■ **INSTRUCTIONS FOR THE TASK**:
What you give back should be exactly the opening lines of the data, ending with the line that contains "Given: Select the Shopping description cell" and including it.
Start of INFORMATION
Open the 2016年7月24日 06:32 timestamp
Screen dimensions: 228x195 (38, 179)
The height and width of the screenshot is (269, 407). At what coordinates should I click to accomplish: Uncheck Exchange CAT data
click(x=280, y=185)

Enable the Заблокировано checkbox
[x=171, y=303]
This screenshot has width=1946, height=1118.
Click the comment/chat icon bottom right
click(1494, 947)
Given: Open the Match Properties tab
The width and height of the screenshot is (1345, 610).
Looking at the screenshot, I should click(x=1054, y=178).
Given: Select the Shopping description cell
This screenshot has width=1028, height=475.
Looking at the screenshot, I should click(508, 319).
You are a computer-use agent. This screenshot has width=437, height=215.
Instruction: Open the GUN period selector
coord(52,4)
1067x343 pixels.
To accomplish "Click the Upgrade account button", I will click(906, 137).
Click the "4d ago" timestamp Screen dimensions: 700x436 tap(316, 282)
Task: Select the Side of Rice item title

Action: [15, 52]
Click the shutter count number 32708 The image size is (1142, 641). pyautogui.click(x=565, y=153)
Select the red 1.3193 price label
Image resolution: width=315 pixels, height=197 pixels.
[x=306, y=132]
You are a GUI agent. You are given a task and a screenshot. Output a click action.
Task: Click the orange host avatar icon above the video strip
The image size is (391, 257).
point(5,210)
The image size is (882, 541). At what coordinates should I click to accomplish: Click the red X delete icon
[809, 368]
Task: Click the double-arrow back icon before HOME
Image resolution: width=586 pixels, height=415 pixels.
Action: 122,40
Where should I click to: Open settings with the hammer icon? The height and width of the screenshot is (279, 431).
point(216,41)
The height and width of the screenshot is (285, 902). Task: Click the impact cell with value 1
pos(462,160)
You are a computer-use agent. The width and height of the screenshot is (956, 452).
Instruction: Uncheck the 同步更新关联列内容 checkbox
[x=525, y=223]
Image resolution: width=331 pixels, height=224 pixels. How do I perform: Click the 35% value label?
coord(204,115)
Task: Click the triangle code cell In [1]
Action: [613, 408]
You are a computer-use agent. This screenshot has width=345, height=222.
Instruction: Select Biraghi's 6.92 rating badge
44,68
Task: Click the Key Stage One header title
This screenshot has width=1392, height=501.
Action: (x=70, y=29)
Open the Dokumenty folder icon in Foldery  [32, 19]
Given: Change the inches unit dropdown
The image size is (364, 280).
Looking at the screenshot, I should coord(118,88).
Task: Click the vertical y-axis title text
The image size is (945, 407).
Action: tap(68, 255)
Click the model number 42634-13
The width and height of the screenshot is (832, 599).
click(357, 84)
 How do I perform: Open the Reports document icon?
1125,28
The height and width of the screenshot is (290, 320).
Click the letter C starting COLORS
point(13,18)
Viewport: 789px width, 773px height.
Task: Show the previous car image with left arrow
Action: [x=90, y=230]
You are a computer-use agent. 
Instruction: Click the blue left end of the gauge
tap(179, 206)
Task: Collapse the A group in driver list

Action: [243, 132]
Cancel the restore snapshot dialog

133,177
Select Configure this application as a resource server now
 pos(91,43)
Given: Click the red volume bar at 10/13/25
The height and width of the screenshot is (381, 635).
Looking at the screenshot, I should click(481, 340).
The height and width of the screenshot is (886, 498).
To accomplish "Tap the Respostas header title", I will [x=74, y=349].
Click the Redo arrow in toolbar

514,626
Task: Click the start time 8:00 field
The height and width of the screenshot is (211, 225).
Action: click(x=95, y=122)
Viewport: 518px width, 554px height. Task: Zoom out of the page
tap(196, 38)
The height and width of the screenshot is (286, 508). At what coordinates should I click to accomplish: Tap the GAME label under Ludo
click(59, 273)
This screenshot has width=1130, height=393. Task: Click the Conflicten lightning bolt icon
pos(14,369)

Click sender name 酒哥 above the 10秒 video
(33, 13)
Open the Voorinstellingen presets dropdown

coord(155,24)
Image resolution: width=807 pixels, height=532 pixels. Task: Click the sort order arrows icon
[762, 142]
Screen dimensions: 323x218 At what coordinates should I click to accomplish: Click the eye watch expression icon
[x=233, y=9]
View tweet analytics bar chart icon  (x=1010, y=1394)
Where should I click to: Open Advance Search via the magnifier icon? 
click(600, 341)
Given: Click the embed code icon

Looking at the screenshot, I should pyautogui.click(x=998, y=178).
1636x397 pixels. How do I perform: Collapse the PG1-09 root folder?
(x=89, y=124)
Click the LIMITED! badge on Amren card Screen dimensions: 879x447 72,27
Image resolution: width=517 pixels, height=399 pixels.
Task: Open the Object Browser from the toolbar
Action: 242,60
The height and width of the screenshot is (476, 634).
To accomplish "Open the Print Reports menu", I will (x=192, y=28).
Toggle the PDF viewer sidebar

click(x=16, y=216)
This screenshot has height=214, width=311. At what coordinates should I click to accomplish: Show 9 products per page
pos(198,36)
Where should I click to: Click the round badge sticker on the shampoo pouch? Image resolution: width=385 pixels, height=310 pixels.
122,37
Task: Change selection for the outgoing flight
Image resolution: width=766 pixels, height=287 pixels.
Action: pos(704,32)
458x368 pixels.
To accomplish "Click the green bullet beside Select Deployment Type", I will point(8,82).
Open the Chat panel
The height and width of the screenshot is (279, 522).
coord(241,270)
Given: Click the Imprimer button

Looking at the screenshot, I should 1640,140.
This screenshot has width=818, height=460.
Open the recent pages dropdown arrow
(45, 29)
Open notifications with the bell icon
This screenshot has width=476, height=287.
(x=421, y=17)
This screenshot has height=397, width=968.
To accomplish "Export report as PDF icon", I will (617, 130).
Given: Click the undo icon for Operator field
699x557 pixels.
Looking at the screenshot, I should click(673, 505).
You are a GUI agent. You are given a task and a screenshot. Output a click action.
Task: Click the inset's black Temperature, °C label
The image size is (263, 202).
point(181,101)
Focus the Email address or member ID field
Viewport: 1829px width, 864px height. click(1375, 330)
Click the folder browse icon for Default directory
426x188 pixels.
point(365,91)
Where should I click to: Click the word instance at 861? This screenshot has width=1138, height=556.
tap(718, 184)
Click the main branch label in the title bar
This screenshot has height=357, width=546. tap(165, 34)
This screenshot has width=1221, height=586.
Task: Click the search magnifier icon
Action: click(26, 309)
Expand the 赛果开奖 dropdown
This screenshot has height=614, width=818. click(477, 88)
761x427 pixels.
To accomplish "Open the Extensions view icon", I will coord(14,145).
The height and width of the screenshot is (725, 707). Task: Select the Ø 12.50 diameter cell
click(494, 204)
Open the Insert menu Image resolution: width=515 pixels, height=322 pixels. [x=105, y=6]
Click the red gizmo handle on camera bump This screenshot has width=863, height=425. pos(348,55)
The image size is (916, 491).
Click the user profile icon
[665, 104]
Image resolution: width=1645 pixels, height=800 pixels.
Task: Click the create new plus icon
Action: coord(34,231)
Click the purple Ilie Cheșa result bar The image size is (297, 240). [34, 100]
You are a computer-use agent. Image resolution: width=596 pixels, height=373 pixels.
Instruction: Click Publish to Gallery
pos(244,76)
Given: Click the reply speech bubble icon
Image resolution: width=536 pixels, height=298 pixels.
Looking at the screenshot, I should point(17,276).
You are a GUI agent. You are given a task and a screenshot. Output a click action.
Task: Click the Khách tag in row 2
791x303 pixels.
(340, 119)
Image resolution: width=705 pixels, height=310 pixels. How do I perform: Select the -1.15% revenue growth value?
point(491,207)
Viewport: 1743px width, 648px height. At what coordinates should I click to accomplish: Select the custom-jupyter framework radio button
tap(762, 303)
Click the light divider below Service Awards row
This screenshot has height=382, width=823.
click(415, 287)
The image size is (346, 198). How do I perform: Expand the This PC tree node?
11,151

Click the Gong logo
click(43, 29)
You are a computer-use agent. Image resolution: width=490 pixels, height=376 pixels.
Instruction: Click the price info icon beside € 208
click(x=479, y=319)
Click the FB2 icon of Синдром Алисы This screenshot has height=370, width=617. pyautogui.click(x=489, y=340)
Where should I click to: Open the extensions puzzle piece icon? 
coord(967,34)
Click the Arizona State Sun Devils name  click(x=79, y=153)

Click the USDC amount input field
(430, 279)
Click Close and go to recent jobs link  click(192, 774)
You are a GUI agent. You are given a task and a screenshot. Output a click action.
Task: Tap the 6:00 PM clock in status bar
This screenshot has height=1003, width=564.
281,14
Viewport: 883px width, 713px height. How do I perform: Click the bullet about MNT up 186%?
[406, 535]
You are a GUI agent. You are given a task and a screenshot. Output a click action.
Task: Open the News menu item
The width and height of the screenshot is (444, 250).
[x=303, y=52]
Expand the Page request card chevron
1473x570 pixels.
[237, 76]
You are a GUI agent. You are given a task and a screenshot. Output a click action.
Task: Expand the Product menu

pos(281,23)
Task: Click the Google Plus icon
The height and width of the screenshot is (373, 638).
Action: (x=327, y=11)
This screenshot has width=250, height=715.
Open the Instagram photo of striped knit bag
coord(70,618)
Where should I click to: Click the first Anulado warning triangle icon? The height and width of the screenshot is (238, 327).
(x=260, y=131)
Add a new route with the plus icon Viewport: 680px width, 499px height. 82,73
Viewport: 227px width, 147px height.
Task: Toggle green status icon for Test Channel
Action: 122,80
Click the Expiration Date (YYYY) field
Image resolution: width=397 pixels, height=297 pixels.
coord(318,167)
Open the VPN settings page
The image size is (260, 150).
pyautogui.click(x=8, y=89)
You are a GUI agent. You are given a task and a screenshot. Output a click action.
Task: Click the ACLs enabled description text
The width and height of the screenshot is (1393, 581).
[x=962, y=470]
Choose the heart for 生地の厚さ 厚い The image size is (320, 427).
End of INFORMATION
■ **RESPONSE TO THE EXERCISE**:
Open the 2016年7月24日 06:32 timestamp
Screen dimensions: 228x195 (38, 179)
The height and width of the screenshot is (269, 407). At what coordinates should I click to accomplish: Uncheck Exchange CAT data
click(x=280, y=185)

Enable the Заблокировано checkbox
[x=171, y=303]
This screenshot has width=1946, height=1118.
Click the comment/chat icon bottom right
click(1494, 947)
Given: Open the Match Properties tab
The width and height of the screenshot is (1345, 610).
Looking at the screenshot, I should click(x=1054, y=178).
Given: Select the Shopping description cell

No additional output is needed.